Waldersee is a village in Dessau-Roßlau , an independent city in Saxony-Anhalt . It emerged from the two earlier places Jonitz and Naundorf.

geography

location

Waldersee is located around three kilometers east of Dessau city center on Landstrasse 133 . The place is located in the middle of a meadow landscape around four kilometers from the mouth of the Mulde into the Elbe . As a result of this location, Waldersee is often threatened by flooding when the snowmelts annually and during prolonged heavy rain due to the rise in river levels. Last was the 60 m above sea level. Location located at NHN in 2002 completely flooded during the flood of the century . In the north, Waldersee borders the Middle Elbe Biosphere Reserve .

Settlement geography

The district of Waldersee is largely built up with single-family houses. In the center of the village he has a small but sufficient range of retail and services. There is a public transport connection to the city center of Dessau for additional local supplies .

history

Naundorf was first mentioned in 1159 when the Ballenstedt monastery sold its two Slavic hamlets Nimiz and Nauzedele to Flemish settlers. These formed a village called Nyendorp (Naundorf). Naundorf is therefore older than Dessau itself and is considered the oldest village in Anhalt .

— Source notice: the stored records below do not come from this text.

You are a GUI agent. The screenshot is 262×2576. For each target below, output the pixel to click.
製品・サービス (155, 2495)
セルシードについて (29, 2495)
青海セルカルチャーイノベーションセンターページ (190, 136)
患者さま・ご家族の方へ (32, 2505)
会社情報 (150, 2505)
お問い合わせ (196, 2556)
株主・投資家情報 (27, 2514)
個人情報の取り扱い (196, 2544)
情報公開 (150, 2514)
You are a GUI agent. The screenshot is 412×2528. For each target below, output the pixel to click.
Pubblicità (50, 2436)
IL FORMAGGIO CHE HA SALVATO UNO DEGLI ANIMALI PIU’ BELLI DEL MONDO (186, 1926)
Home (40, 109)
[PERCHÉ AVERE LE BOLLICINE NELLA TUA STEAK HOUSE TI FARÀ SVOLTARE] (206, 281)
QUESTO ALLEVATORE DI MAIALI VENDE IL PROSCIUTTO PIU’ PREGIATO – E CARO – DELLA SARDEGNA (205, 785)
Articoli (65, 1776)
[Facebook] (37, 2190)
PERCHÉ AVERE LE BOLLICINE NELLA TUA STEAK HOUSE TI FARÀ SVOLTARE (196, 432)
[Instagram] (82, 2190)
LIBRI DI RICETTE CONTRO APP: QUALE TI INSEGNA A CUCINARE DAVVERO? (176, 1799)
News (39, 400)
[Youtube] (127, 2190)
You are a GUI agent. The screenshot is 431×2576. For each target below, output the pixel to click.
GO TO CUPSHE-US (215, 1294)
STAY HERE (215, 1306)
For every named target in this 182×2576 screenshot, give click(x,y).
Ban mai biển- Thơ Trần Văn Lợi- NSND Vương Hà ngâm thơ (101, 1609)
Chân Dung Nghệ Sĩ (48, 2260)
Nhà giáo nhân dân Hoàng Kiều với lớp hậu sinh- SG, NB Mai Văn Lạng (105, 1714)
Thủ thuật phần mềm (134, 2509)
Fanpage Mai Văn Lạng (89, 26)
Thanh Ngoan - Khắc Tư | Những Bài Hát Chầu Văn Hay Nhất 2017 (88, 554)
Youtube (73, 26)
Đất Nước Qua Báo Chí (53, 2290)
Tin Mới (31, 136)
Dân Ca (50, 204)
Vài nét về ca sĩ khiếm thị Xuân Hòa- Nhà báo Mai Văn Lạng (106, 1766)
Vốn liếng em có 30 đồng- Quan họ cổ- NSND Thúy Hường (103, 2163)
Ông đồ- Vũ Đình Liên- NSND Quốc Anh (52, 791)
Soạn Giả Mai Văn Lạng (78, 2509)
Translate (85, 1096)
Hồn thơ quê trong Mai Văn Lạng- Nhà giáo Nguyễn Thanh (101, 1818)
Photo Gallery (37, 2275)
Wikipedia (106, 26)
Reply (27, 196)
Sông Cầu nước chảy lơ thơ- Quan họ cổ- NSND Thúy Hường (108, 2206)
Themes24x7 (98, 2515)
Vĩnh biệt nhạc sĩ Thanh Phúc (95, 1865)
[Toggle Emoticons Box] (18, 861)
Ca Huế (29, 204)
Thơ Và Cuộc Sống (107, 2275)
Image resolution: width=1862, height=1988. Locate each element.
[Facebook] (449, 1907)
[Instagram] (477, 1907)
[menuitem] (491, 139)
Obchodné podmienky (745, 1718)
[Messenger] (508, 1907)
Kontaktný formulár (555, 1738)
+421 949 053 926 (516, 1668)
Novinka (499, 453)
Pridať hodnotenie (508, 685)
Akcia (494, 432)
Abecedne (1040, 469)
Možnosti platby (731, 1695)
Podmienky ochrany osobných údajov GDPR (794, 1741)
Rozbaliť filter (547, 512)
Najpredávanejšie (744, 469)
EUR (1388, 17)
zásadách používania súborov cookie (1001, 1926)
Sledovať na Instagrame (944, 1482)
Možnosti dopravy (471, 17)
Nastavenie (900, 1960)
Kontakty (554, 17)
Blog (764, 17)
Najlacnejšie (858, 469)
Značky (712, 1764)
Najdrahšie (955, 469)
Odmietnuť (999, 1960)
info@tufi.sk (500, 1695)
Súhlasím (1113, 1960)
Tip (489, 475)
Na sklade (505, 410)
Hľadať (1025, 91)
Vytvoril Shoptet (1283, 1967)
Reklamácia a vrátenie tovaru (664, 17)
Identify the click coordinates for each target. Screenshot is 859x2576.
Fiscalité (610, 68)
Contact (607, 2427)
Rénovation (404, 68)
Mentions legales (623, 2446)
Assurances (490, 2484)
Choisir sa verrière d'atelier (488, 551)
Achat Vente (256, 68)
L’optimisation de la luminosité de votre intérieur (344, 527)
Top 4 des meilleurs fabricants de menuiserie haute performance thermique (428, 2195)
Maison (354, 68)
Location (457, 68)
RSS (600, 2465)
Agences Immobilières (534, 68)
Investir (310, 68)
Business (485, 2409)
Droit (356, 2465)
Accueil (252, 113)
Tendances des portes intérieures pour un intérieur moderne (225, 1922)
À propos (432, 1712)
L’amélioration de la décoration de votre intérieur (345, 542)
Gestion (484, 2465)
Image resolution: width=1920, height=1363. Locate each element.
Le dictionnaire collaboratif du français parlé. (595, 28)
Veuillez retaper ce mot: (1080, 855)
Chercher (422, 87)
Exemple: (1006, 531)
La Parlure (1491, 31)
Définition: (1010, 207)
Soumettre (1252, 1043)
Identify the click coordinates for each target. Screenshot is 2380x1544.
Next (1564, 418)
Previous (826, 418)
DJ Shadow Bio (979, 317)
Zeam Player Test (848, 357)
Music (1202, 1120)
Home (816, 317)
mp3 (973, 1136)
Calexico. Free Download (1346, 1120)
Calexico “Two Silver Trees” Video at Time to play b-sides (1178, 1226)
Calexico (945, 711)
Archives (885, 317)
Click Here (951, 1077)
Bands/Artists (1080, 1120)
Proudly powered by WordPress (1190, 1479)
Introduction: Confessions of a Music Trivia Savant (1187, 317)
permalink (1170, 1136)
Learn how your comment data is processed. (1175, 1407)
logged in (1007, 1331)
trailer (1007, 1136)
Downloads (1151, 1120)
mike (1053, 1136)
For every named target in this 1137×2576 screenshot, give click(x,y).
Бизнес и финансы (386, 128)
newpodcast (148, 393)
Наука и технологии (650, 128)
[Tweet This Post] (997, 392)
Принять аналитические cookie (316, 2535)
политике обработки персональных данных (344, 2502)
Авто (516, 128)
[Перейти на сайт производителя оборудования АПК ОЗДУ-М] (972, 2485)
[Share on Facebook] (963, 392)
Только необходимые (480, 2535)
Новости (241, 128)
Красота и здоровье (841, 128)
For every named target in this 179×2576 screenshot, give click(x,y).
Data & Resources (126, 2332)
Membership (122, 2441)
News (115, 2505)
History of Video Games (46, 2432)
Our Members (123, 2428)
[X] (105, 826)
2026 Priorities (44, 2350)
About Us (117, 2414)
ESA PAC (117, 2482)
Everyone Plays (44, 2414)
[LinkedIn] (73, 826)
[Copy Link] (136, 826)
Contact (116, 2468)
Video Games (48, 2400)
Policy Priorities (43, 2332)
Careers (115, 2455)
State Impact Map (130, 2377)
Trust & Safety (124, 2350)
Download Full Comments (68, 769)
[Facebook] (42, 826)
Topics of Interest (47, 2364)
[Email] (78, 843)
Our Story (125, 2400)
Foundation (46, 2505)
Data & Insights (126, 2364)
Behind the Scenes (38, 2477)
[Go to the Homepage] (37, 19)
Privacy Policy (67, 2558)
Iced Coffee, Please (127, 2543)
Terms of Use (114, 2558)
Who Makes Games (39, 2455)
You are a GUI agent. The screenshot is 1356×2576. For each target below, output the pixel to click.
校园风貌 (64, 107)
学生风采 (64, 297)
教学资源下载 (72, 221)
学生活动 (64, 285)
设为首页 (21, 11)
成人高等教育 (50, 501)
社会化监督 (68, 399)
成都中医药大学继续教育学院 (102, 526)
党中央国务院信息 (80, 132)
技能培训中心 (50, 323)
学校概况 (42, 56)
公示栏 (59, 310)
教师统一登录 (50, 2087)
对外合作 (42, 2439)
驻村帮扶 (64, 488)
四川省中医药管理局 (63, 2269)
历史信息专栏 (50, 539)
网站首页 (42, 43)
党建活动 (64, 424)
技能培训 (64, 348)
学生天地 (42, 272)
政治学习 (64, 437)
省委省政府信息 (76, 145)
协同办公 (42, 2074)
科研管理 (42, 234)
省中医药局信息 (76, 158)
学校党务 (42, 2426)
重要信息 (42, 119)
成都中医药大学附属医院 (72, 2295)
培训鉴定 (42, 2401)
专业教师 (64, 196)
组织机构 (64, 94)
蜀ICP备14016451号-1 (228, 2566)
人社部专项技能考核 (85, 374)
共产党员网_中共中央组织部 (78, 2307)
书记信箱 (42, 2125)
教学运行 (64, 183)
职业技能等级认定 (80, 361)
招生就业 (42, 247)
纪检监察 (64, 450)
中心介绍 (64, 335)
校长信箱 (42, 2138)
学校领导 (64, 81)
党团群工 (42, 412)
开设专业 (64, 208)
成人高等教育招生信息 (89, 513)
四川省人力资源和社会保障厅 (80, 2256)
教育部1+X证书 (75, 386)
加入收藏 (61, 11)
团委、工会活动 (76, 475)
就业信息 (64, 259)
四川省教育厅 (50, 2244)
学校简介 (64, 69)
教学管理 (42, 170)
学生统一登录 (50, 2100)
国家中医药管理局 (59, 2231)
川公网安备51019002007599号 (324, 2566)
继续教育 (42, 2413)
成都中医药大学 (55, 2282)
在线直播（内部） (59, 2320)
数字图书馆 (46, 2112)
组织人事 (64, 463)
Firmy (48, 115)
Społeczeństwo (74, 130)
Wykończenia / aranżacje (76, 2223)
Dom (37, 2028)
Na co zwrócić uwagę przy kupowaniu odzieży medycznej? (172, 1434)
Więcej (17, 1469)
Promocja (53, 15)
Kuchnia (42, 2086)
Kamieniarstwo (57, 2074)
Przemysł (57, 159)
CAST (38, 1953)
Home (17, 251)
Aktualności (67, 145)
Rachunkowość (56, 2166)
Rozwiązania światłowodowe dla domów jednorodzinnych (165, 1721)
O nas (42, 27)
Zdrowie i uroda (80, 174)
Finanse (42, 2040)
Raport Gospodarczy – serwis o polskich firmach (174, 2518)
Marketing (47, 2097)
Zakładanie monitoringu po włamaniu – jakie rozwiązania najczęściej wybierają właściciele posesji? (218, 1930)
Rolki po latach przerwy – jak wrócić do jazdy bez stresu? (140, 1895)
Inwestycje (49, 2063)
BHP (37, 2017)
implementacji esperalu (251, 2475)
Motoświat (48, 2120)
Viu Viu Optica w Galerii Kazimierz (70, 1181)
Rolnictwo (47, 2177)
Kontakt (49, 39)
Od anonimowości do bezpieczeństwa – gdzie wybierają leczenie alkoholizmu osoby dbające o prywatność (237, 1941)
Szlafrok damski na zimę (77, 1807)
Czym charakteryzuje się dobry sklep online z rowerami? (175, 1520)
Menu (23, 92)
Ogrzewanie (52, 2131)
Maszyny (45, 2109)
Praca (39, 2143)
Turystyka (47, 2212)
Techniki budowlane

The castle Waldesian , north of Waldersee at the confluence of depression and furs located, was first mentioned in 1212 and existed until 1341, after it had been previously destroyed by a flood.

In 1339 Naundorf came into the possession of the Anhalt princes and was acquired by the Dessau City Council in 1433 as Mark Naundorf and devastated around 1439. In 1512, Prince Ernst von Anhalt acquired the village of Jonitz from Nienburg Abbey . In 1707 Prince Leopold von Anhalt-Dessau bought the Mark Naundorf back from the city, set up a Vorwerk there and had a flood protection wall built, the so-called Sweden Wall . The church was built in Jonitz from 1722 to 1725. However, it received its characteristic tower between 1816 and 1822. In 1729 a princely water mill, the Jonitzer Mühle, was built.

Prince Franz acquired the Vogelherd near Jonitz in 1753. From 1774, a small castle was built on the site based on designs by Friedrich Wilhelm von Erdmannsdorff and, by master horticulturalist Johann Friedrich Eyserbeck, a garden for his wife Luise , the Luisium . Between 1784 and 1786 the Gustavusburg , also known as the Schwedenhaus , was built on the outskirts towards Wörlitz .

In 1893 Jonitz got a railway connection through the Dessau-Wörlitzer Railway and a train station; a year later, the Reichspost opened the town's first postal agency . Jonitz has been connected to the gas supply network of the Deutsche Continental-Gas-Gesellschaft since 1899 .

The places Jonitz and Naundorf were incorporated into Dessau on May 1, 1930 , but were outsourced again on April 15, 1933. On April 1, 1935, both communities were united under the name Jonitz-Naundorf and on July 31, 1935, based on the old Waldeser , renamed Waldersee .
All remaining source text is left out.